Now that post-crisis regulations surrounding capital requirements for risk-weighted assets have mostly been hammered out, rule-making is turning to leverage and liquidity. While it’s still early in the process, a declining repo market could be a sign of tighter short-term lending markets once new regulations are in full effect.
“As banks increase funding durations, shrink low-return assets and re-price certain business to account for less leverage, we expect the ultimate impact to be a smaller, more expensive short-term financing market which may impact overall trading activity,” writes Goldman Sachs analyst Richard Ramsden. “The net impact to bank earnings is harder to determine as pricing improves but the overall size of the market/activity levels may be reduced.”
SLR is already the binding capital constraint for many banks
Ramsden argues that the supplementary leverage ratio is now the binding capital constraint for many large US banks.
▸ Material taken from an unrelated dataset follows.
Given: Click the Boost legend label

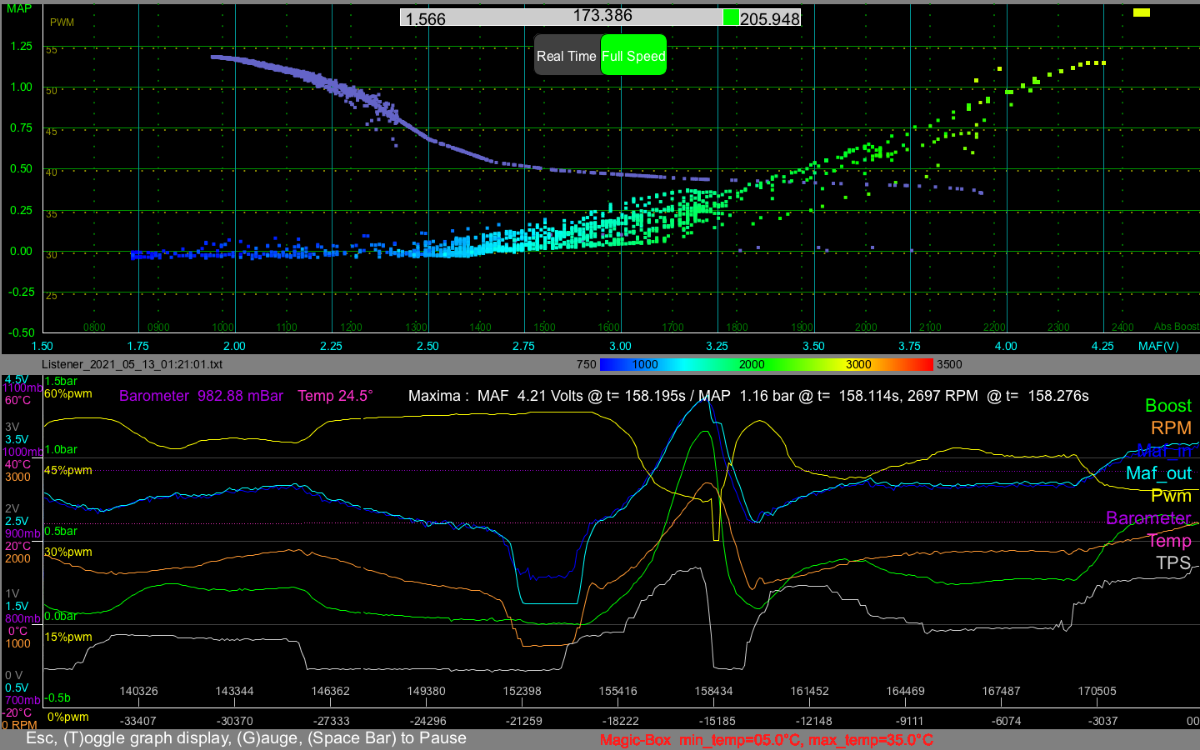Looking at the screenshot, I should [x=1168, y=407].
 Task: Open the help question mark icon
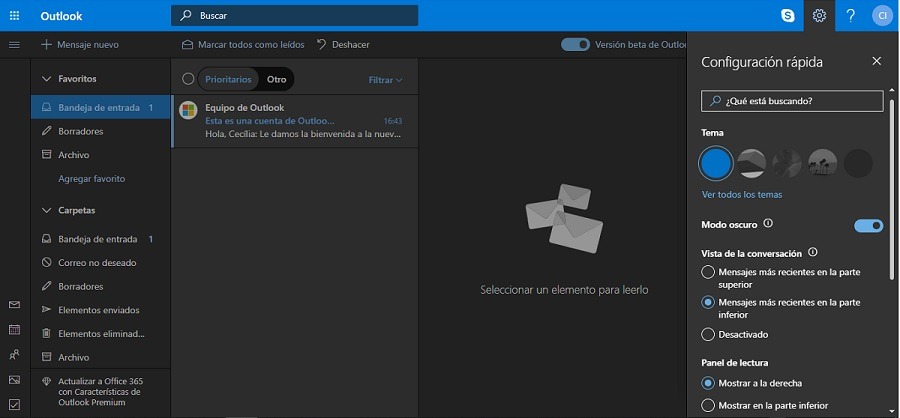click(x=851, y=16)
Repo and securities lending, which have low margins and are becoming capital intensive are becoming less attractive for banks that are rethinking how to make the best use of their balance sheets.
Under the old rules, quarterly SLR was calculated as the average SLR on the last day of each month, causing repo rates to jump on the last day of each month as banks tried to keep their SLR as low as possible. This somewhat artificial metric has recently been changed to use daily averages, which should make repo rates more stable, but it also probably means that repo rates will be permanently higher.
Shadow banking could come in to fill the void in short-term lending, but Ramsden doesn’t see this as very likely. Short-term financing requires major economies of scale in order to net out risks effectively and to make the necessary overhead (credit analysis on counterparties, operations) worthwhile. It’s not impossible for alternatives to ramp up operations and become big enough to make a profit, but then they would draw the attention of regulators. It’s hard to imagine a big hedge fund taking the risk of being named a systemically important financial institution with all the additional regulatory requirement that come with it.
Lower repo volumes will hurt banks’ EPS… probably
“While the changes to the short-term financing markets will certainly impact banks, given the numerous variables that are in play (size of the repo market, bid/ask spreads, trading volumes), it is hard to determine what the net impact to earnings will be,” writes Ramsden.
Repo volumes track bond trading volumes pretty closely (which seems reasonable since bonds are usually used as collateral in the repo market). Both bond and repo volumes are trending down, and if new leverage and liquidity rules causes repo markets to fall hard bond markets might not be far behind.
But short-term lending will also have wider spreads, as evidenced by the month-end spikes in repo rates that we have already seen. Ramsden also argues that US banks could benefit from increased market share as some European banks back out of the market, though he says the most likely scenario is for US banks to take a hit.